US 12,254,893 B2
	Electronic device for recognizing sound and method thereof
Jubum Han, Suwon-si (KR); Hosang Sung, Suwon-si (KR); Yeaseul Song, Suwon-si (KR); and Jeonghoon Lee, Suwon-si (KR)
Assigned to SAMSUNG ELECTRONICS CO., LTD., Suwon-si (KR)
Filed by SAMSUNG ELECTRONICS CO., LTD., Suwon-si (KR)
Filed on Feb. 8, 2023, as Appl. No. 18/107,185.
Application 18/107,185 is a continuation of application No. PCT/KR2023/000604, filed on Jan. 12, 2023.
Claims priority of application No. 10-2022-0032999 (KR), filed on Mar. 16, 2022; and application No. 10-2022-0122409 (KR), filed on Sep. 27, 2022.
Prior Publication US 2023/0298614 A1, Sep. 21, 2023
Int. Cl. G10L 25/51 (2013.01); G10L 15/06 (2013.01); G10L 15/22 (2006.01); G10L 21/12 (2013.01); G10L 21/14 (2013.01); G10L 25/18 (2013.01); G10L 25/30 (2013.01)

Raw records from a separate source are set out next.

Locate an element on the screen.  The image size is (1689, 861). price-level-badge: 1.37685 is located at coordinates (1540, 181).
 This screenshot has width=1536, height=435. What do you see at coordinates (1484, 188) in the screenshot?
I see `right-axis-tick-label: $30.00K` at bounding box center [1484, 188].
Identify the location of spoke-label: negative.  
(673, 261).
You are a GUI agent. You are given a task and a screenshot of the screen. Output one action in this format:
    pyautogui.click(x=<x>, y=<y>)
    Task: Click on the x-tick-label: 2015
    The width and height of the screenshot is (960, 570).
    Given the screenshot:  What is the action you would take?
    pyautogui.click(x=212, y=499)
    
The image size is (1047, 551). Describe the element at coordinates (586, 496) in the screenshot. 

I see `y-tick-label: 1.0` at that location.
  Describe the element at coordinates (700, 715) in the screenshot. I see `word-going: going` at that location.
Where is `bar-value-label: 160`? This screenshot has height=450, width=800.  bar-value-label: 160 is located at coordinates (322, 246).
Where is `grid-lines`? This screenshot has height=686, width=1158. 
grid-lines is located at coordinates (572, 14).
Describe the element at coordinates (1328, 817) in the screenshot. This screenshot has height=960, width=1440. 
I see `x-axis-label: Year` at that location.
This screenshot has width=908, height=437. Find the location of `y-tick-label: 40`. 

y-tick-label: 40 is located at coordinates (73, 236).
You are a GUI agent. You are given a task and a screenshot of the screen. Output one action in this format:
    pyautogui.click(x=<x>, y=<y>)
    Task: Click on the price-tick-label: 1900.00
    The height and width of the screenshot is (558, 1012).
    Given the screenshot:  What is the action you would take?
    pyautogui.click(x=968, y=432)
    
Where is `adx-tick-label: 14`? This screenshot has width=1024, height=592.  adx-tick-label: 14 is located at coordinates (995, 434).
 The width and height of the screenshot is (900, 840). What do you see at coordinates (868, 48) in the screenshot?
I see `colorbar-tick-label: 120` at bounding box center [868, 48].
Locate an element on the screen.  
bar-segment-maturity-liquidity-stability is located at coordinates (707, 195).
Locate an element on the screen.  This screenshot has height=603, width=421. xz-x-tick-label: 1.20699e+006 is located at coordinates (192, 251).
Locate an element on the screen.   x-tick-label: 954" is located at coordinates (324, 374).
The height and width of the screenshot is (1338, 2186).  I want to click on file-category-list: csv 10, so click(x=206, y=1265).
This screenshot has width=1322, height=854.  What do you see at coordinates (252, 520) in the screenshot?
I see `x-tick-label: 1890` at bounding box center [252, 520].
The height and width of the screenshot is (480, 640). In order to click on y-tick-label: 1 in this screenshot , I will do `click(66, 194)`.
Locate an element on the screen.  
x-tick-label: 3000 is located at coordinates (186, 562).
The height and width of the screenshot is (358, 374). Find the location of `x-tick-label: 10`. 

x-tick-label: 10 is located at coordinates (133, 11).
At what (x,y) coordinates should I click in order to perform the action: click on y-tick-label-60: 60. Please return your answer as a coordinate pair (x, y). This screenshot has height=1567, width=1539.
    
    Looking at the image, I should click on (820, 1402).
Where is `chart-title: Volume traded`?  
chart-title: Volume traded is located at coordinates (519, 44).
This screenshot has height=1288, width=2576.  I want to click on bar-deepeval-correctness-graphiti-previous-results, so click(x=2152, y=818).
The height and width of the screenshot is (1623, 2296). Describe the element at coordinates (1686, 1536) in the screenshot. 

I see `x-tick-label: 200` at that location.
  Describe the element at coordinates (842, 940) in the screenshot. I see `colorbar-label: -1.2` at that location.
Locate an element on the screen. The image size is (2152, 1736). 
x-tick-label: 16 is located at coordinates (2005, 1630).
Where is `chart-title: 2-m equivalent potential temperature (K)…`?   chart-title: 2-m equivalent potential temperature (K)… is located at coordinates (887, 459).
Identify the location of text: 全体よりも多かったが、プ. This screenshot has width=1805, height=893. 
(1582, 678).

CPC G10L 25/51 (2013.01) [G10L 15/063 (2013.01); G10L 21/12 (2013.01); G10L 21/14 (2013.01); G10L 25/18 (2013.01); G10L 25/30 (2013.01); G10L 15/22 (2013.01); G10L 2015/223 (2013.01)]

15 Claims

1. A sound recognition method comprising:

sampling input sound based on a preset sampling rate; and

performing Fast Fourier Transform (FFT) on the sampled input sound based on at least one of random FFT numbers or random hop lengths, and generating a two-dimensional (2D) feature map, with a time axis and a frequency axis, from the sampled input sound on which FFT is performed,

wherein the generating of the 2D feature map comprises:

transforming the sampled input sound into first FFT data based on at least one of a first FFT number among the random FFT numbers or a first hop length among the random hop lengths, generating a first 2D feature map including a first feature from the first FFT data, transforming the sampled input sound into n^thFFT data based on at least one of an n^thFFT number among the random FFT numbers and an n^thhop length among the random hop lengths, and generating an n^th2D feature map including an n^thfeature from the n^thFFT data, where n is greater than 1; and

training a neural network model, which recognizes sound, with a plurality of 2D feature maps including the first 2D feature map and the n^th2D feature map as training data.